This is not the same as detag() which can only be used within the context of a function that receives a tag. This function can be used any time and anywhere to convert a tag to a string.
| tag | A numeric tag ID. |
| void onDataBlockObjectReceived | ( | int | index, | |
| int | total | |||
| ) |
Called on the client each time a datablock has been received.
This callback is typically used to notify the player of how far along in the datablock download process they are.
| index | The index of the datablock just received. | |
| total | The total number of datablocks to be received. |
| void onLightManagerActivate | ( | string | name | ) |
A callback called by the engine when a light manager is activated.
| name | The name of the light manager being activated. |
| void onLightManagerDeactivate | ( | string | name | ) |
A callback called by the engine when a light manager is deactivated.
| name | The name of the light manager being deactivated. |
| void removeTaggedString | ( | int | tag | ) |
Remove a tagged string from the Net String Table.
| tag | The tag associated with the string |
| bool setNetPort | ( | int | port, | |
| bool | bind = true | |||
| ) |
Set the network port for the game to use. If bind is true, bind()will be called on the port.
This will trigger a windows firewall prompt. If you don't have firewall tunneling tech you can set this to false to avoid the prompt.

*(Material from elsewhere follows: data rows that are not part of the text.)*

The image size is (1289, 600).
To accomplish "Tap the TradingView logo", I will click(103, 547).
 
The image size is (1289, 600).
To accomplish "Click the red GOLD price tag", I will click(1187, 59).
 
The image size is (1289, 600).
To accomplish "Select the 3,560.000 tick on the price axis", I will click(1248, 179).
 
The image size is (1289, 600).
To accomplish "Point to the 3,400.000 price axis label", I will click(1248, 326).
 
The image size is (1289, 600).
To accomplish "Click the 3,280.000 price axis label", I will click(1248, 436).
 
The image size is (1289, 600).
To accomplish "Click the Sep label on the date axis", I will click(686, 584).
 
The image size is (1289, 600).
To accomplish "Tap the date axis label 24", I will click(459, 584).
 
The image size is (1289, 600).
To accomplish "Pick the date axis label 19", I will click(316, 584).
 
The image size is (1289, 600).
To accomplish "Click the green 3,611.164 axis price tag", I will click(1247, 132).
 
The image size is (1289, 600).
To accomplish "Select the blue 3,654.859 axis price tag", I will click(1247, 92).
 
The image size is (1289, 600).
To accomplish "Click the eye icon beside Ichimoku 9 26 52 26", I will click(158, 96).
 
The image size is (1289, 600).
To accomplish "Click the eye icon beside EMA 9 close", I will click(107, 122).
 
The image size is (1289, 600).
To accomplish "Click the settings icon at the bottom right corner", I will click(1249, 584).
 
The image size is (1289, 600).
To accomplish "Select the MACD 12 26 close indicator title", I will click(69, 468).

| int $pref::Net::LagThreshold |
How long between received packets before the client is considered as lagging.
This is used by GameConnection to determine if the client is lagging. Its value is in ms. If the client is indeed lagging, setLagIcon() is called to inform the user in some way. i.e. display an icon on screen.
| int $Stats::netBitsReceived |
The number of bytes received during the last packet process operation.
| int $Stats::netBitsSent |
The number of bytes sent during the last packet send operation.
| int $Stats::netGhostUpdates |
The total number of ghosts added, removed, and/or updated on the client during the last packet process operation.
| int $pref::Net::PacketRateToClient |
Sets how often packets are sent from the server to a client.
It is possible to control how often packets may be sent to the clients. This may be used to throttle the amount of bandwidth being used, but should be adjusted with caution.
The actual formula used to calculate the delay between sending packets to a client is:
Packet Update Delay To Client = 1024 / $pref::Net::PacketRateToClient
with the result in ms. A minimum rate of 1 is enforced in the source code. The default value is 10.
| int $pref::Net::PacketRateToServer |
Sets how often packets are sent from the client to the server.
It is possible to control how often packets may be sent to the server. This may be used to throttle the amount of bandwidth being used, but should be adjusted with caution.
The actual formula used to calculate the delay between sending packets to the server is:
Packet Update Delay To Server = 1024 / $pref::Net::PacketRateToServer
with the result in ms. A minimum rate of 8 is enforced in the source code. The default value is 32.
| int $pref::Net::PacketSize |
Sets the maximum size in bytes an individual network packet may be.
It is possible to control how large each individual network packet may be. Increasing its size from the default allows for more data to be sent on each network send. However, this value should be changed with caution as too large a value will cause packets to be split up by the networking platform or hardware, which is something Torque cannot handle.
A minimum packet size of 100 bytes is enforced in the source code. There is no enforced maximum. The default value is 200 bytes.